** START STORED ROWS **

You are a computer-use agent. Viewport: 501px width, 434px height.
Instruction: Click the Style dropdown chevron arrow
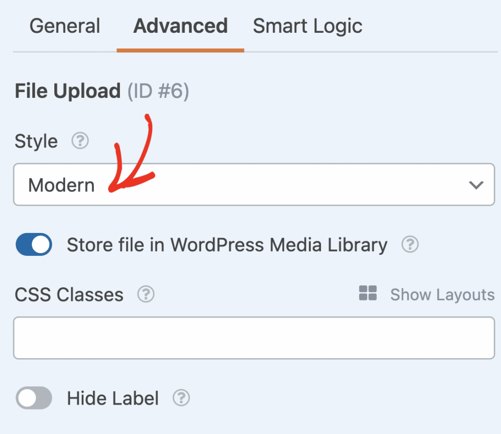[x=475, y=185]
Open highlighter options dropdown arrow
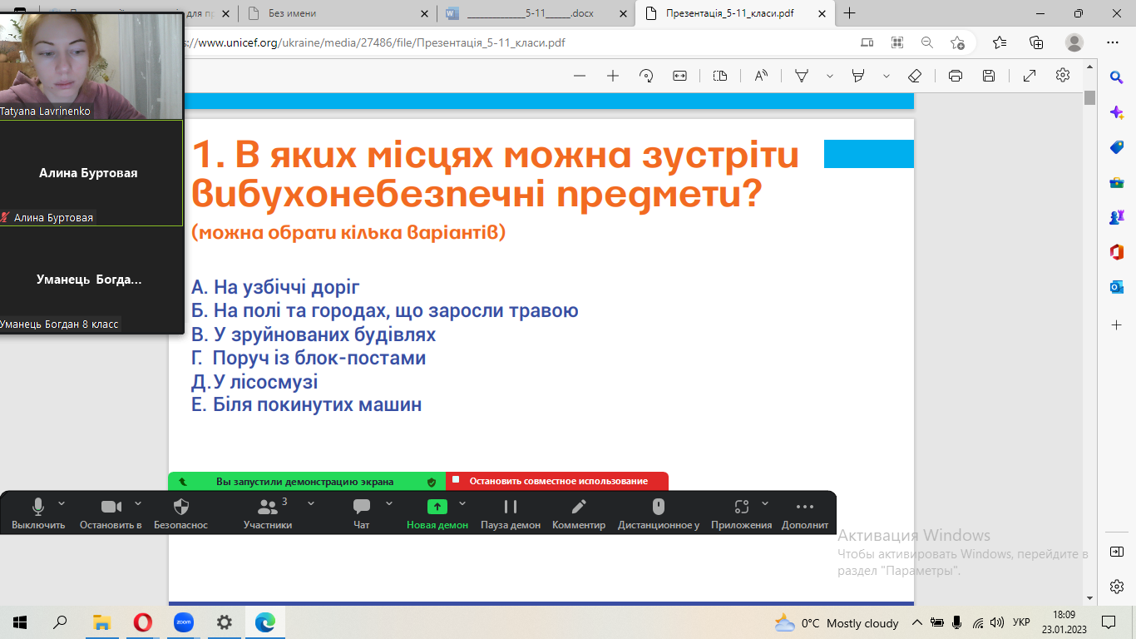The height and width of the screenshot is (639, 1136). tap(887, 76)
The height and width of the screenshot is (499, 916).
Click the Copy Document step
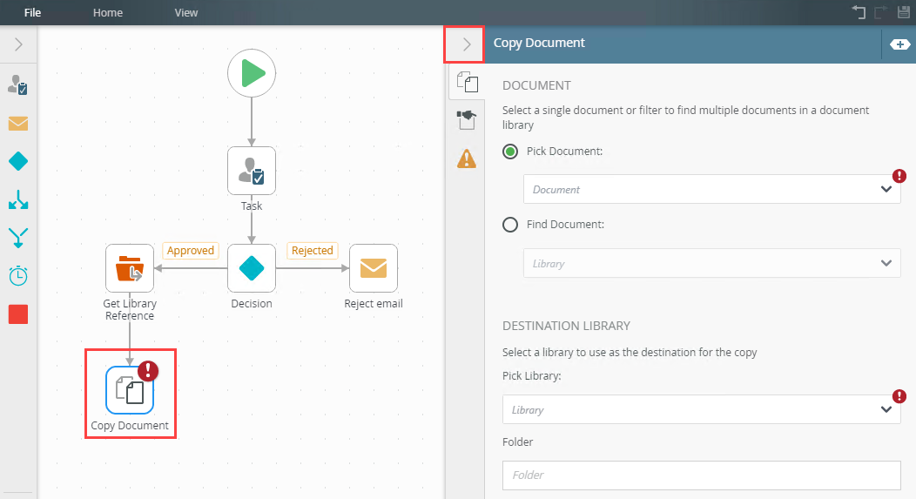tap(130, 390)
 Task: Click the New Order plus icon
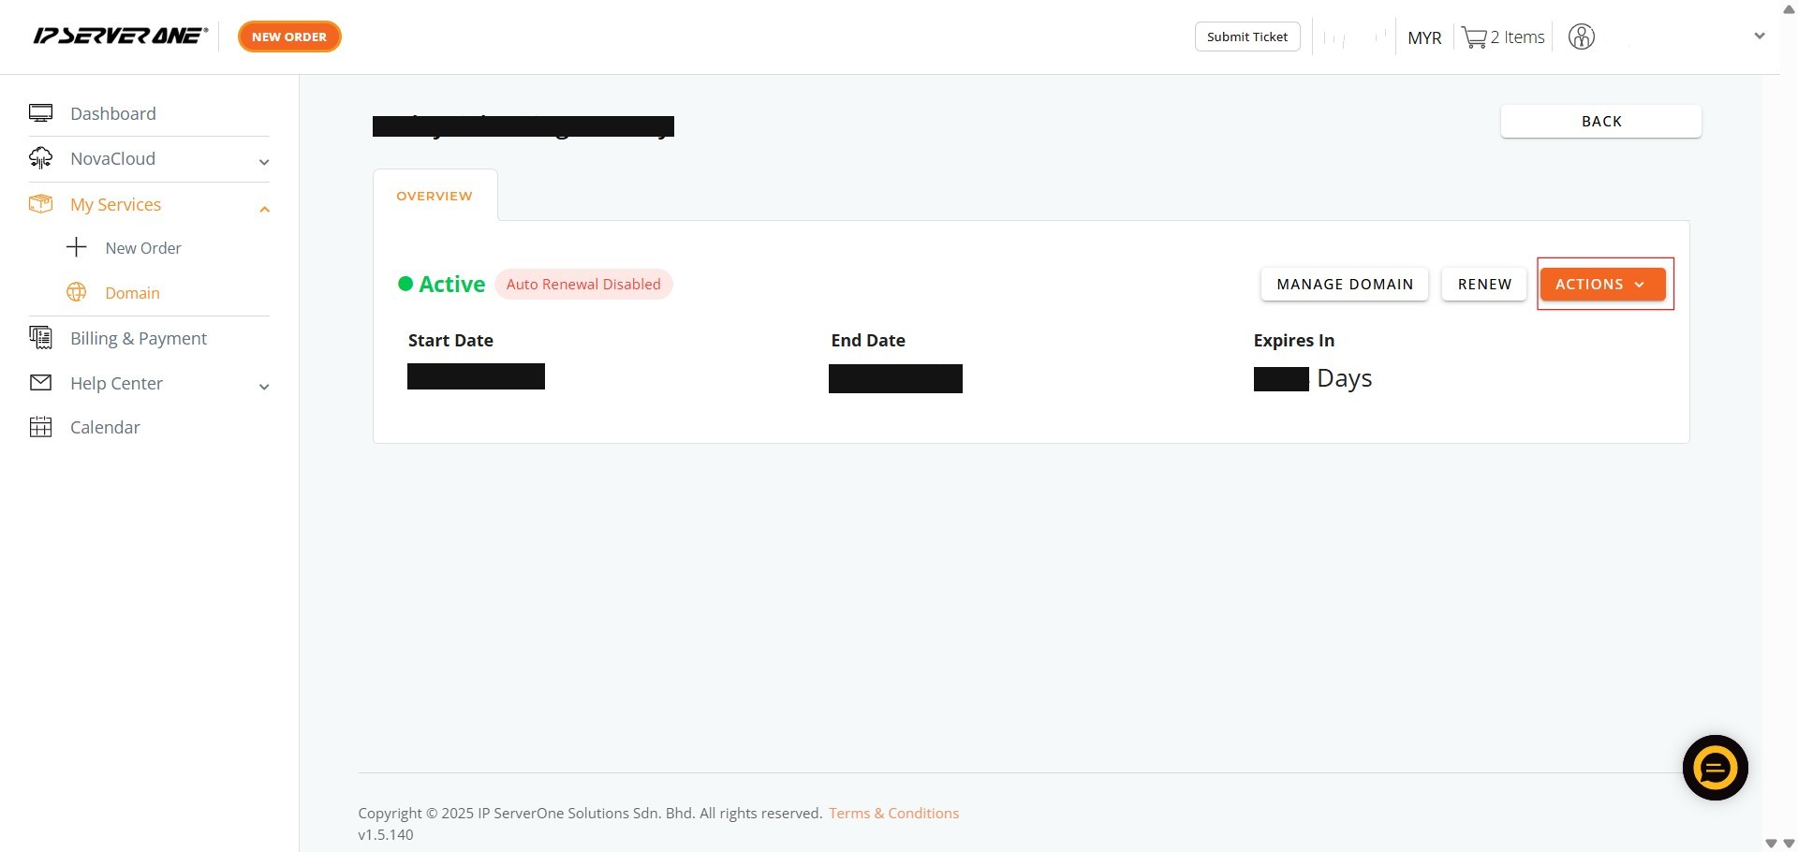click(77, 247)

** END STORED ROWS **

Reproduce the material above line for line, without any changes, and leave out the pictures.

#### [WORKED SOLUTION]
You are a computer-use agent. Viewport: 501px width, 434px height.
Instruction: Click the Style dropdown chevron arrow
[x=475, y=185]
Open highlighter options dropdown arrow
The height and width of the screenshot is (639, 1136). tap(887, 76)
The height and width of the screenshot is (499, 916).
Click the Copy Document step
tap(130, 390)
 Task: Click the New Order plus icon
click(77, 247)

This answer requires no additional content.